In case of planar modes, such as IPS and FFS, the liquid crystal director in the dark state is oriented parallel or perpendicular to the polarization directions of the attached, normally crossed polarization films. Liquid crystal domains, which are not perfectly aligned in the desired direction, introduce birefringence, which causes light leakage due to depolarization of the light. Hence, well defined azimuthal anchoring of the liquid crystals on the alignment layers is crucial to guarantee low dark state brightness for planar mode LCDs, in particular when operated in the normally black mode.
When applying a voltage to an LCD to switch it to a grey or bright state, the liquid crystal layer is deformed and again the alignment layer has to provide strong anchoring forces for the liquid crystals in order to drive them back to the initial off-state configuration, as soon as the applied voltage is below the threshold voltage of the LCD. Any deviation to the initial off-state configuration will be observed as image sticking and therefore display quality is reduced. Because an alternate current (AC) voltage is applied to switch the LCD to different grey levels, the image sticking, which occurs after the AC-voltage is changed or removed is also referred to as AC-memory.
Conventionally, alignment of the liquid crystals in LCD production has been done by brushing a thin polymer layer on the LCD substrates with a cloth. As this process becomes more and more challenging because of the increasing size of the motherglass, there is strong demand for alternative alignment methods.
The most promising approach for replacing the brushing process is photo-alignment. Contrary to brushing, photo-alignment avoids mechanical contact with the surface of the alignment layer. As a consequence, photo-alignment does not create mechanical defects, and hence it offers a very high yield in production.

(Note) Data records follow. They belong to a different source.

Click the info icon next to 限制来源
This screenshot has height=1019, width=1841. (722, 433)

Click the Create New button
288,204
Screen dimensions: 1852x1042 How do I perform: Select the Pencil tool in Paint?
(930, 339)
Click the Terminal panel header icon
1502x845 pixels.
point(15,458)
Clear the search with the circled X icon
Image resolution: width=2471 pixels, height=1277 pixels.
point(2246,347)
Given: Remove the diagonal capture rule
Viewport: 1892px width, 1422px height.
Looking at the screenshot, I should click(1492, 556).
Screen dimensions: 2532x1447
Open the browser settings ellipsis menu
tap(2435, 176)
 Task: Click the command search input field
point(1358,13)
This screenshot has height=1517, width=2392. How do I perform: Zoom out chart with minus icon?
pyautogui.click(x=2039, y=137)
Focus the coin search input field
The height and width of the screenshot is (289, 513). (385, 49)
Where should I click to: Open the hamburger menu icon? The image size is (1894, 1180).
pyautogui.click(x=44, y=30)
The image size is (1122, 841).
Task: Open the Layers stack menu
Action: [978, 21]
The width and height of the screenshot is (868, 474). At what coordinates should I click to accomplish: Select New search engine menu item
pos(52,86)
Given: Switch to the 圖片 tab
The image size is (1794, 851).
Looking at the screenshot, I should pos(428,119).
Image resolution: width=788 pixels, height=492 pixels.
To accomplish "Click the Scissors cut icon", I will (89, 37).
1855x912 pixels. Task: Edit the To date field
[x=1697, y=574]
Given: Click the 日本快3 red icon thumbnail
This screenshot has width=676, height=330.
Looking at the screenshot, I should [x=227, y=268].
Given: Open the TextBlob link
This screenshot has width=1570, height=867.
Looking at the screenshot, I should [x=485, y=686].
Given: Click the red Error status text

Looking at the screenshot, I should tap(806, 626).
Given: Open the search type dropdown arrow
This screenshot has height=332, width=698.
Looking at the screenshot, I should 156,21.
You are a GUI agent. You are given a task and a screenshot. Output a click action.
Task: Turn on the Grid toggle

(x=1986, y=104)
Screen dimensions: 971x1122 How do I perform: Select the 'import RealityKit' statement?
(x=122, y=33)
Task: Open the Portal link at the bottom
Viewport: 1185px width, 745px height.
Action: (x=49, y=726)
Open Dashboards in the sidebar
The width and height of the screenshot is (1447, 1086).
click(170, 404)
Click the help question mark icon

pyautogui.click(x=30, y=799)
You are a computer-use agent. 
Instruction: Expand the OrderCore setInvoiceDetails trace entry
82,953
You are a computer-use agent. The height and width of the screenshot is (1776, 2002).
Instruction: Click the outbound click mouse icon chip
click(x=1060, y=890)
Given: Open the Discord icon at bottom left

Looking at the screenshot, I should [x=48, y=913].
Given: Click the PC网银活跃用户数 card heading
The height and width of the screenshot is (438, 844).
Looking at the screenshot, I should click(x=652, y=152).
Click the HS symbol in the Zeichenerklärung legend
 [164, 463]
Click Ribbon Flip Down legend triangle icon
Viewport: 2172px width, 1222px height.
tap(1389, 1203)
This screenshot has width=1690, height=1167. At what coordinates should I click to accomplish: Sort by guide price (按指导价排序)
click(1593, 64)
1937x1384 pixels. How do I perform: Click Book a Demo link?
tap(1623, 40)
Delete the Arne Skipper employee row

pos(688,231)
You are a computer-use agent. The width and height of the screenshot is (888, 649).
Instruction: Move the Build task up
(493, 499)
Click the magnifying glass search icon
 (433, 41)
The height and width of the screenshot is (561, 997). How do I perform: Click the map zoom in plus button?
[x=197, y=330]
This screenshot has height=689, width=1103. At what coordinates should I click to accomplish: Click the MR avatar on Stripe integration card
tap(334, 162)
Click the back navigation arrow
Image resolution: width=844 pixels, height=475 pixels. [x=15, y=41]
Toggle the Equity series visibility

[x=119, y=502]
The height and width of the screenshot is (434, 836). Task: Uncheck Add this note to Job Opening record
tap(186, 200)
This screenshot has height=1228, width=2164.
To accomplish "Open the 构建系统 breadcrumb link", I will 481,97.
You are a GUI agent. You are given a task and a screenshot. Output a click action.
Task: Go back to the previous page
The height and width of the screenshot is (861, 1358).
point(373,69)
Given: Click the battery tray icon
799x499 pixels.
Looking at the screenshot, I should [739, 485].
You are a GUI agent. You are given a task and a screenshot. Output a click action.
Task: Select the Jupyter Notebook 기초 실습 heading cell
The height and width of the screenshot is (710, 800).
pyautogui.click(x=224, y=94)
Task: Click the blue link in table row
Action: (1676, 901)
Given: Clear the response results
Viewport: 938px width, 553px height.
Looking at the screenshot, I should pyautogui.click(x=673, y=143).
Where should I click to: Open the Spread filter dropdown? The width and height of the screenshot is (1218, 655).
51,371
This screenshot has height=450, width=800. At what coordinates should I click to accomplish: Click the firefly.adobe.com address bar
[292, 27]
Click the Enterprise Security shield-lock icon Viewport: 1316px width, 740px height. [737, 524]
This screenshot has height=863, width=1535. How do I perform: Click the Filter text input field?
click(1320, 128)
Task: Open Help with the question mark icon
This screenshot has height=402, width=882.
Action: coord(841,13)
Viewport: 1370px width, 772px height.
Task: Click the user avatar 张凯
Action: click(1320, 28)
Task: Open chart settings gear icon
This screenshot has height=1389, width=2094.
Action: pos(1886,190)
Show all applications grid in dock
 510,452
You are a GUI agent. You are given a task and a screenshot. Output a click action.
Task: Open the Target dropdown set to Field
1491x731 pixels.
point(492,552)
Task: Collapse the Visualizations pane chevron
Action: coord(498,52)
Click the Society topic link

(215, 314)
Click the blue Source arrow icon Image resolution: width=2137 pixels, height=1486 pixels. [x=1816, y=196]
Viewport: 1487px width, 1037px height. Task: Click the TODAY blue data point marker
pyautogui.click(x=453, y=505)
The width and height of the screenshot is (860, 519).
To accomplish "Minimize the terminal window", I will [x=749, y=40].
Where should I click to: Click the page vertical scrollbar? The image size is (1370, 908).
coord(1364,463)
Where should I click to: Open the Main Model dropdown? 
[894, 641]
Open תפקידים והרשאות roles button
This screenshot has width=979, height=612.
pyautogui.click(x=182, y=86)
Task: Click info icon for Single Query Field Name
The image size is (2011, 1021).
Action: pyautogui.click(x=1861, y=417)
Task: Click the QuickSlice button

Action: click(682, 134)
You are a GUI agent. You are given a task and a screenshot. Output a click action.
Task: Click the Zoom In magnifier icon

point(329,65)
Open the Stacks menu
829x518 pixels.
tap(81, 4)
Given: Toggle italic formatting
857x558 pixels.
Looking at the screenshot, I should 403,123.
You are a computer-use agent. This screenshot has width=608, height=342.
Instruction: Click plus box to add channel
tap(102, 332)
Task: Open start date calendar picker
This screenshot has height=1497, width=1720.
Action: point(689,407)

Photo-alignment has been successfully introduced into mass production of VA-LCDs a few years ago and is now an established technology for LCD alignment. On the other hand, despite the strong demand from LCD manufacturers for photo-alignment of planar mode LCDs, it has not been introduced in the production of such LCDs so far. The reason is that photo-alignment materials have so far not satisfied the challenging alignment quality requirements of planar mode LCDs in terms of display contrast and image sticking.
It is therefore an object of the invention to provide new photo-aligning materials and photo-alignment layers with high anchoring, for planar LCD modes, which enable high contrast LCDs with reduced AC-memory.